Aim of the exercise:
Copy out the rows below word for word, starting at the line that has "Find the location" and stopping after the line that has "header-works: 💼 NUMBER". Leave out the pictures.

Record extracts:
== == ==

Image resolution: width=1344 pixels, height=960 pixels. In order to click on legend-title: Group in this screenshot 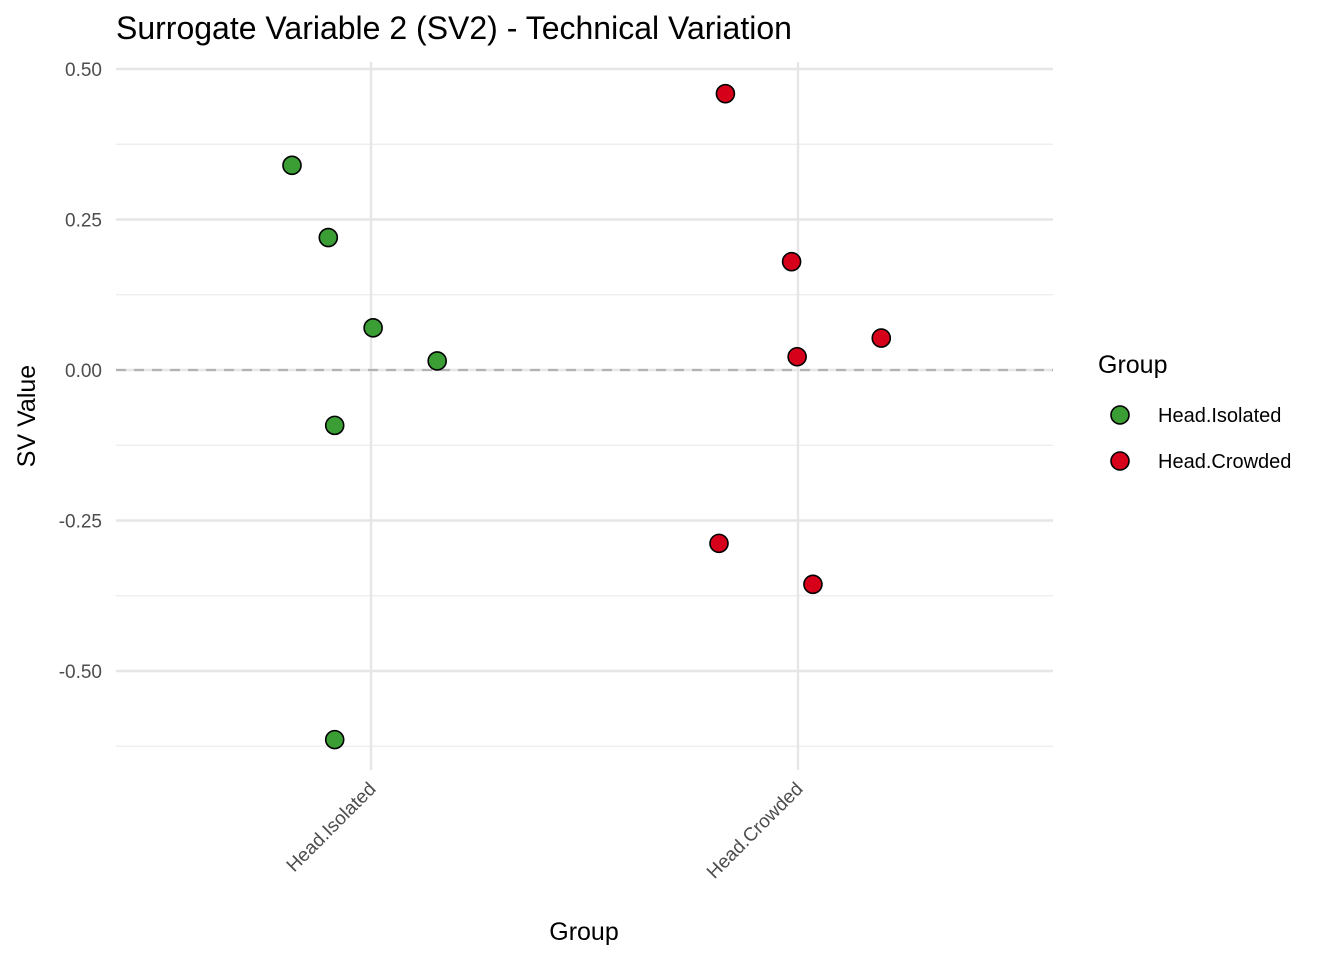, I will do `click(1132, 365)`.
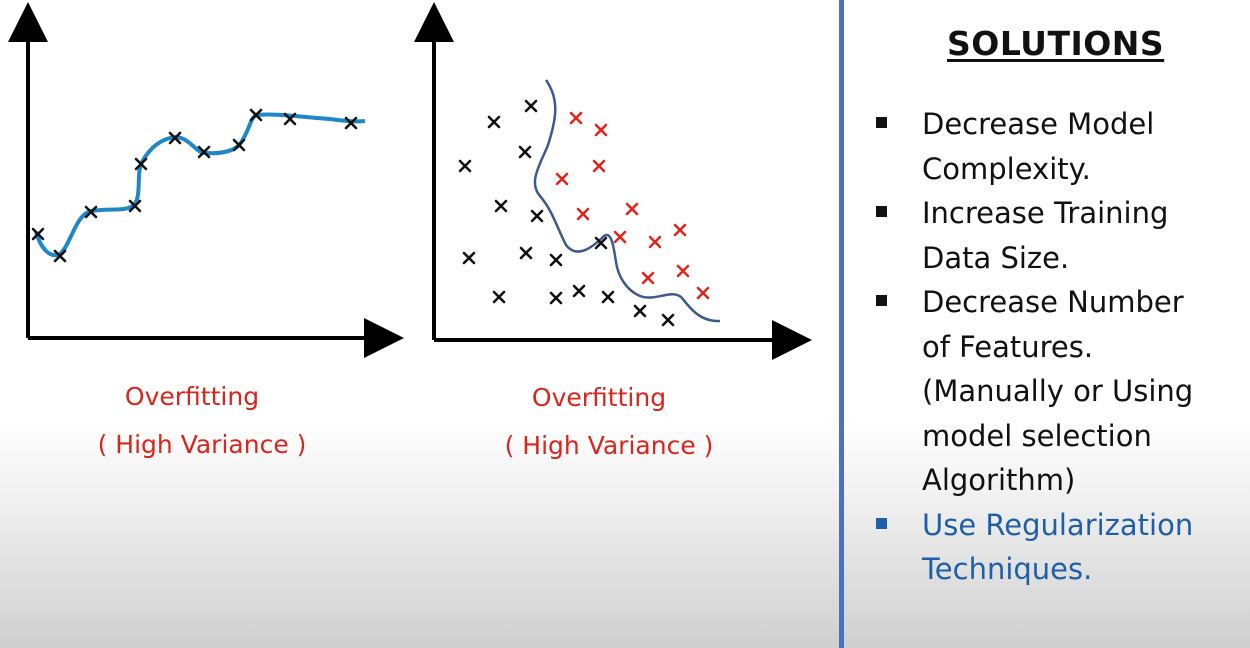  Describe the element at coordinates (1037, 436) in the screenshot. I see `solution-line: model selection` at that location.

== == ==

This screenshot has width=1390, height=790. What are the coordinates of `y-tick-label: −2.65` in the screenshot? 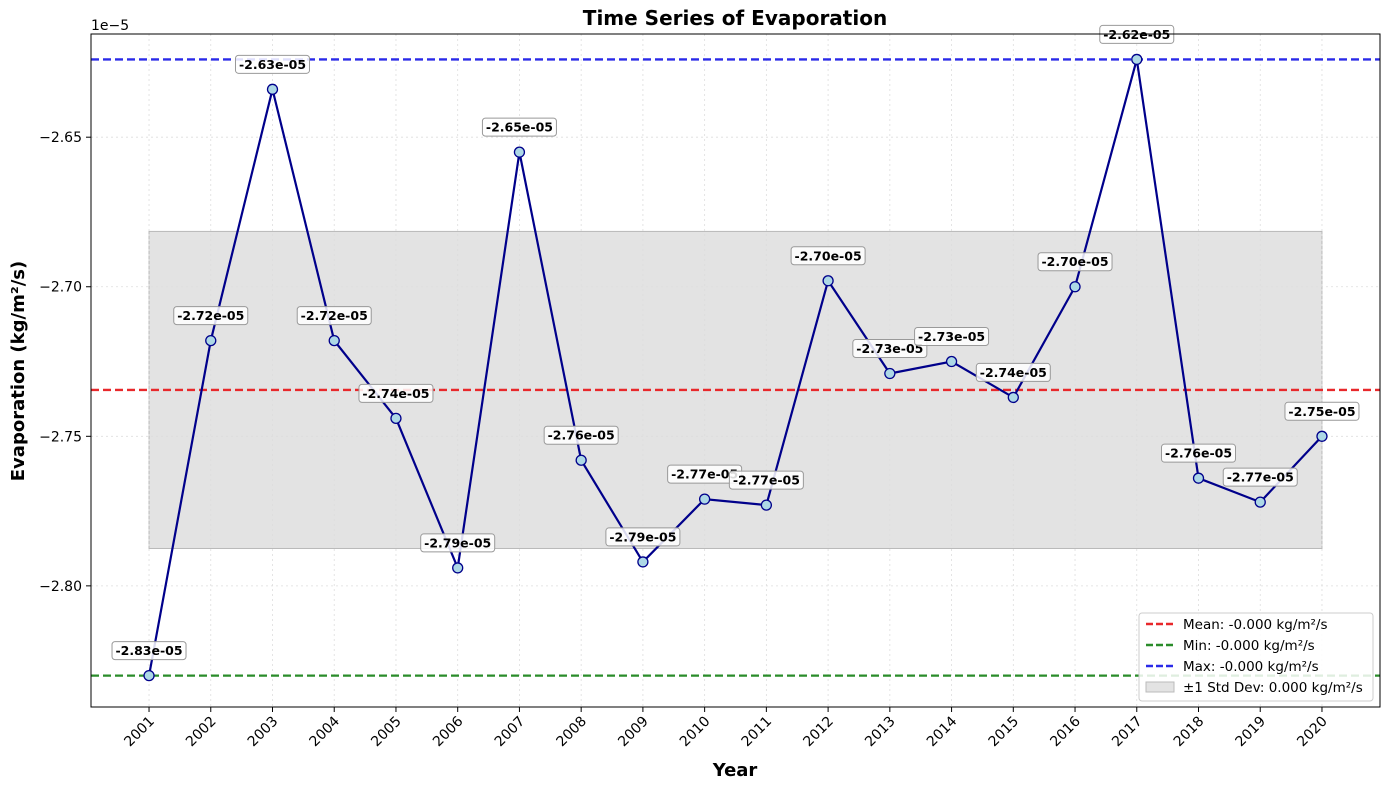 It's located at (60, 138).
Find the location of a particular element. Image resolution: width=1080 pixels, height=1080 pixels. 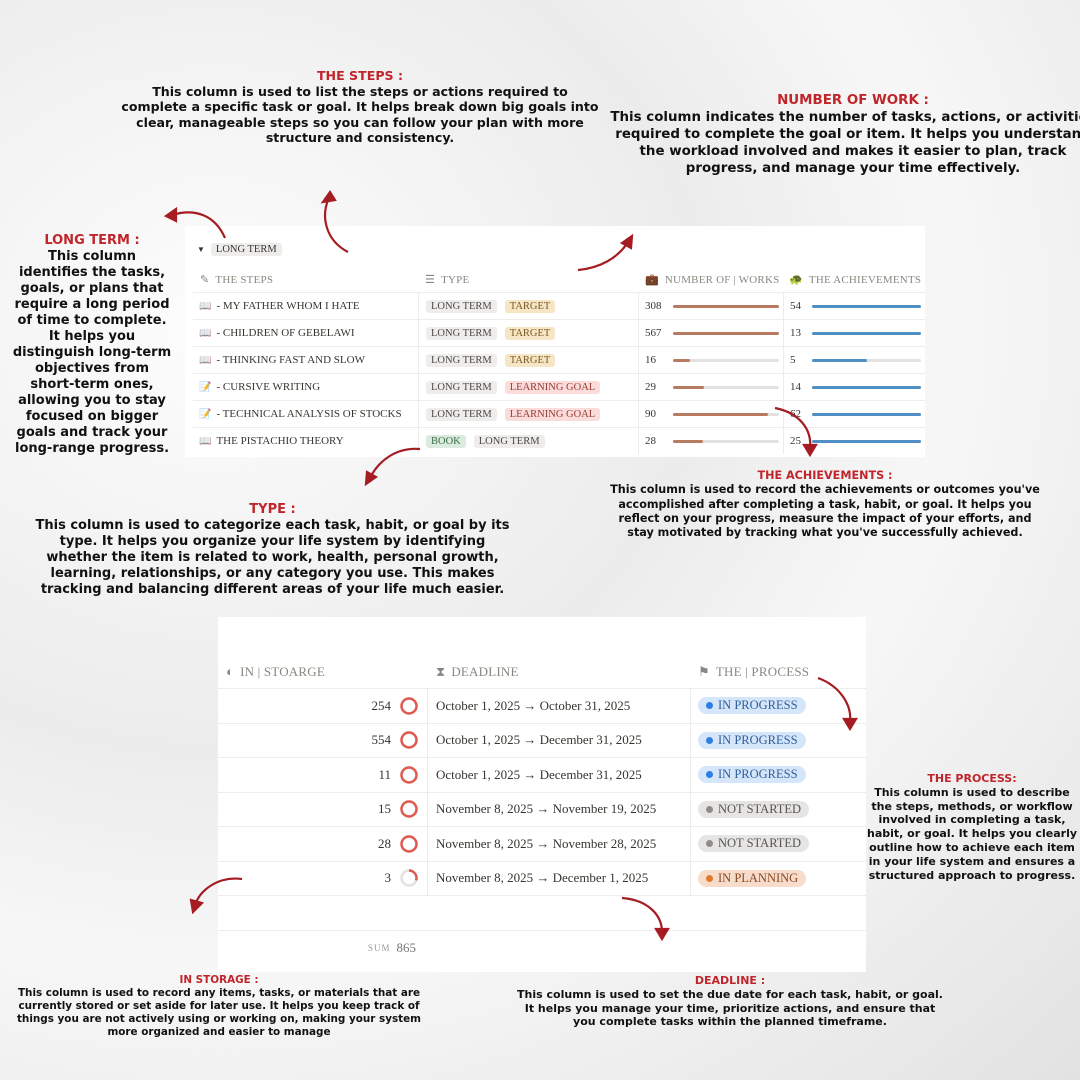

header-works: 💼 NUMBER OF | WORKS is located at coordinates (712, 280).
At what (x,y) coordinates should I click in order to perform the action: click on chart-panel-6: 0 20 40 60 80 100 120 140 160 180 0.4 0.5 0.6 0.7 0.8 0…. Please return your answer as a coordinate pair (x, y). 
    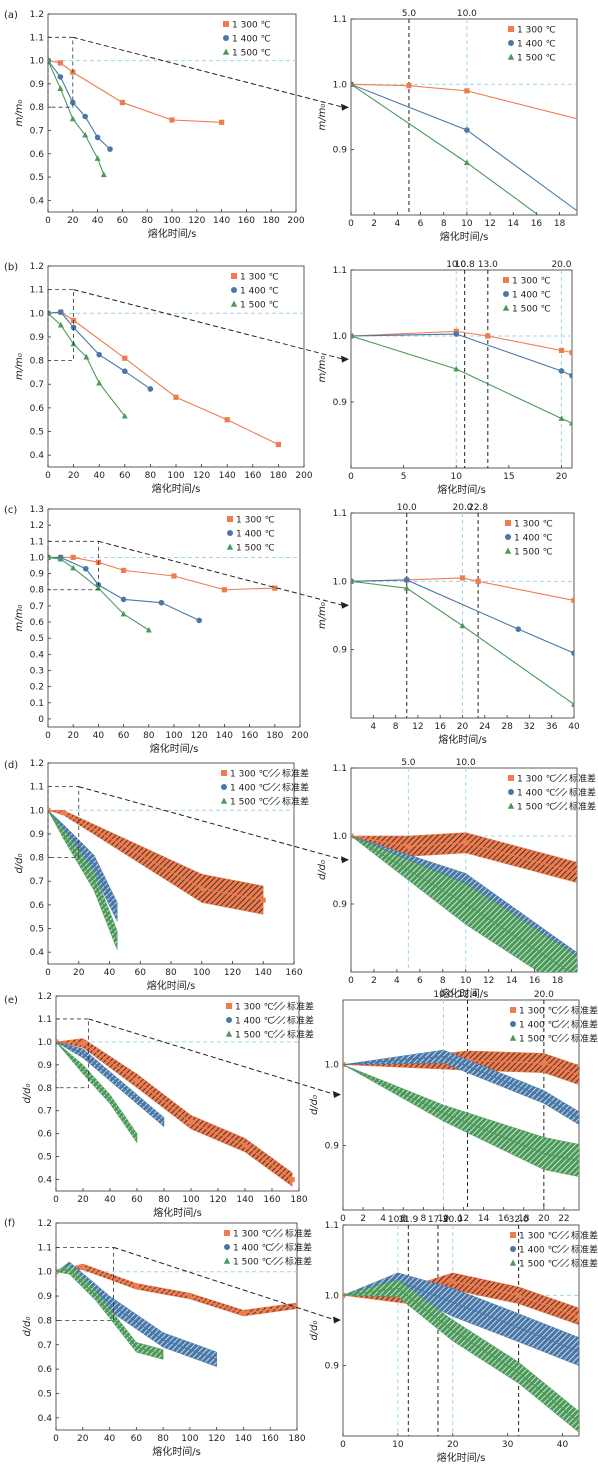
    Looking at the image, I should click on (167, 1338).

== == ==

Expected answer:
Find the location of a particular element. Image resolution: width=1080 pixels, height=1080 pixels. 

header-works: 💼 NUMBER OF | WORKS is located at coordinates (712, 280).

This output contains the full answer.